* **ASSIGNMENT**:
Reply with one number, the count of lines below that contain the string "agent".

*** DATA EXTRACT ***

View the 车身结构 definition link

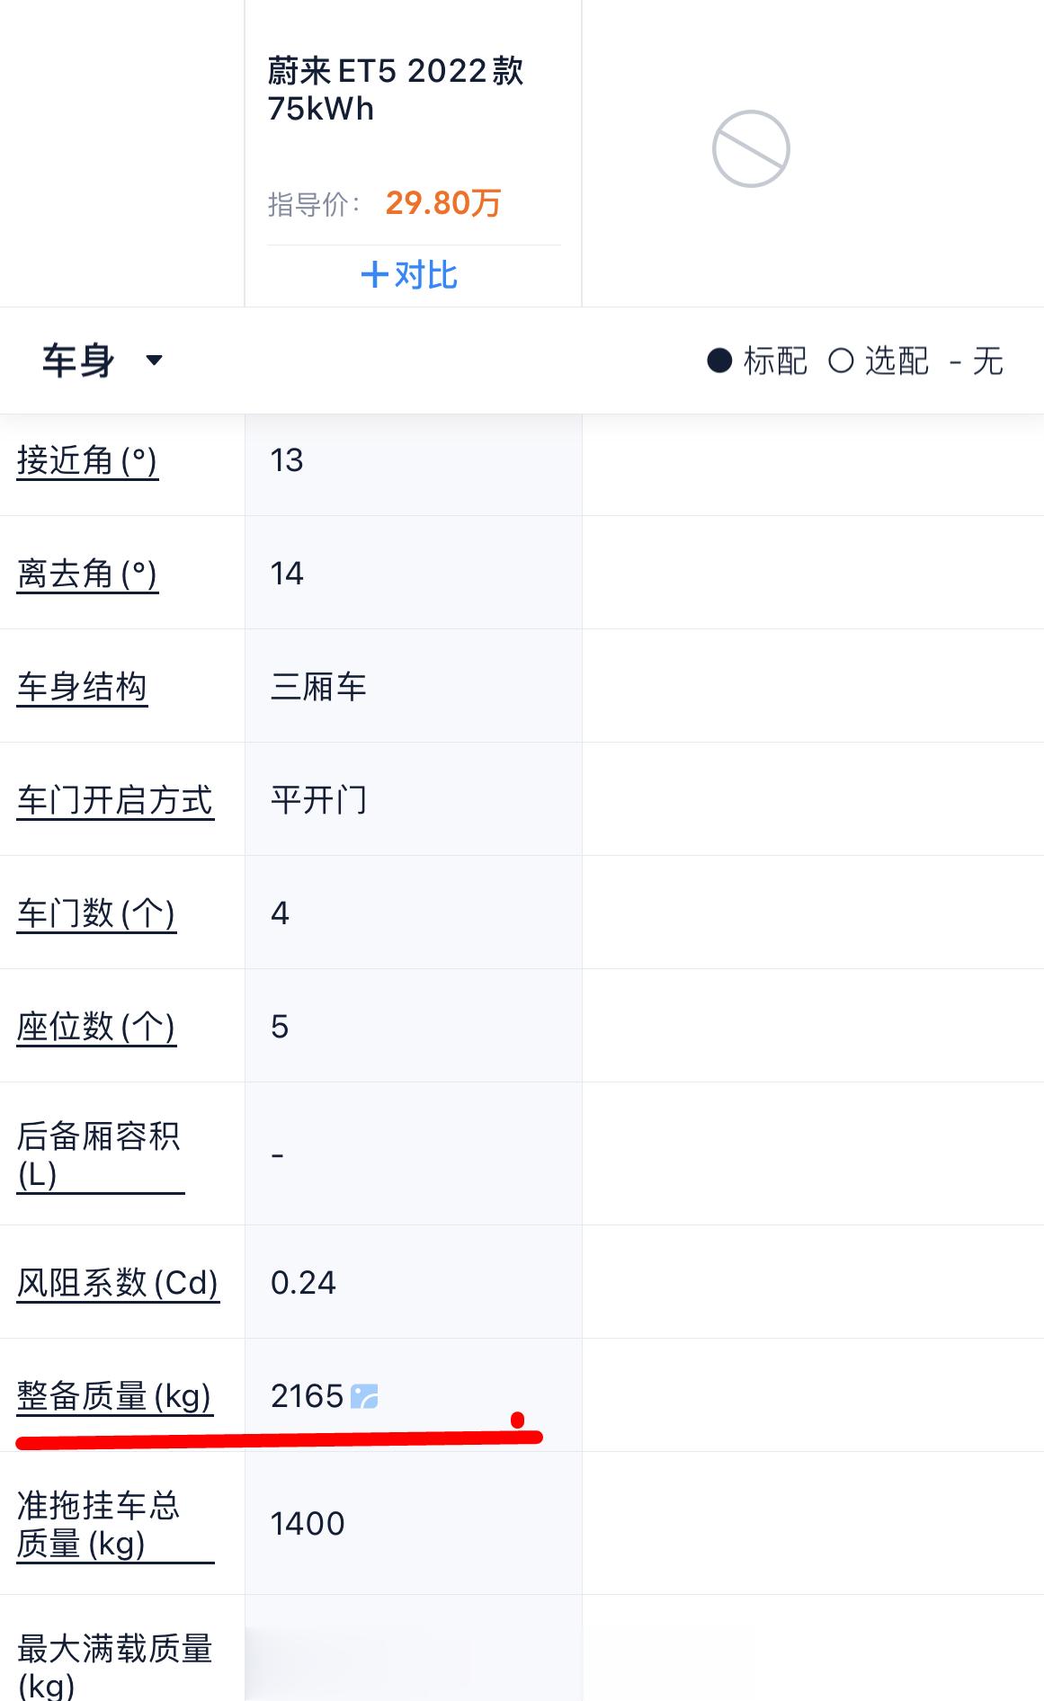[82, 687]
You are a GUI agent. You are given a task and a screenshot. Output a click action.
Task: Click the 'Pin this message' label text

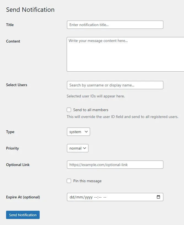(x=87, y=181)
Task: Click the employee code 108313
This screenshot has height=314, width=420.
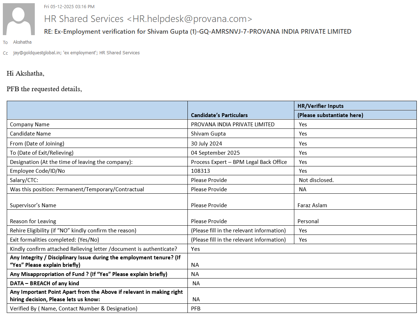Action: click(x=200, y=171)
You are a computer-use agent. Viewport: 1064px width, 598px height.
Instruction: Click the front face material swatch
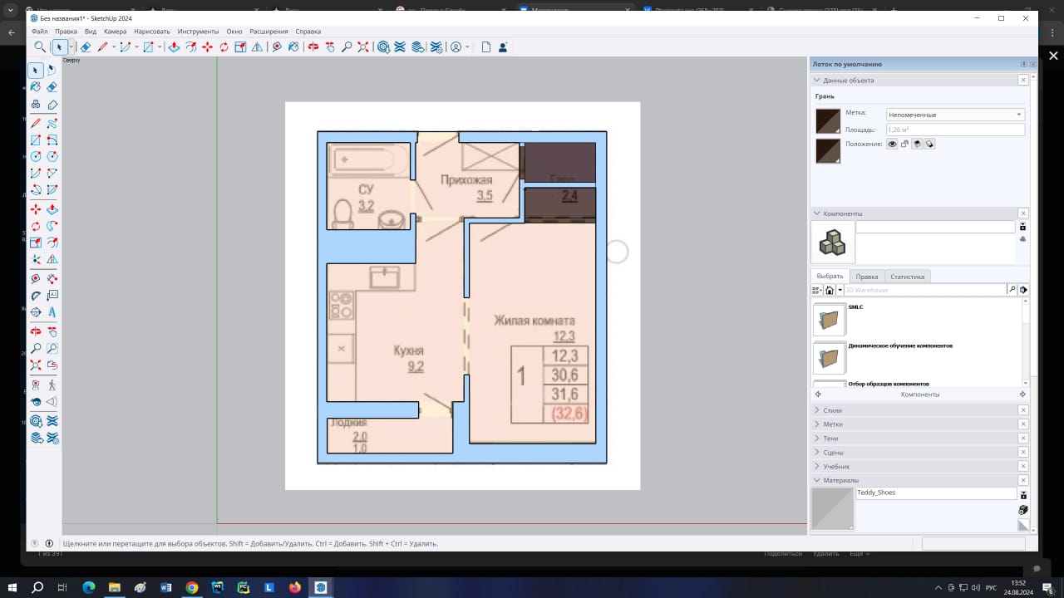click(x=828, y=121)
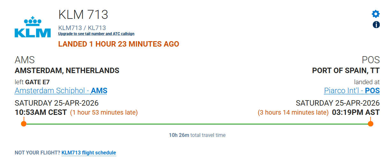
Task: Open the KLM713 flight schedule link
Action: click(x=89, y=153)
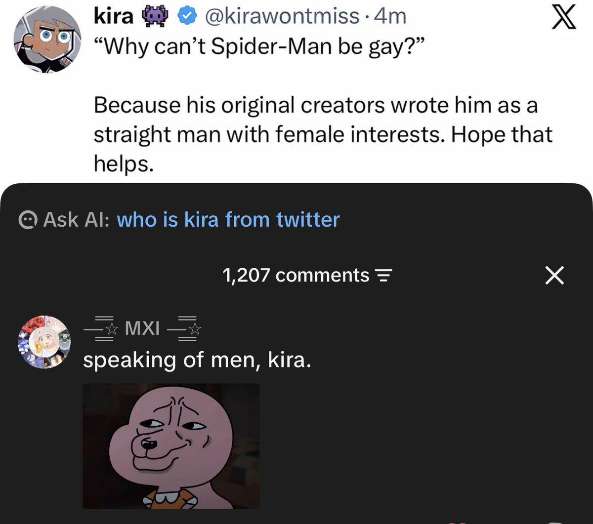Click the purple space invader emoji icon
Screen dimensions: 593x524
click(x=155, y=16)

*** End of DATA EXTRACT ***

* **TASK RESULT**:
2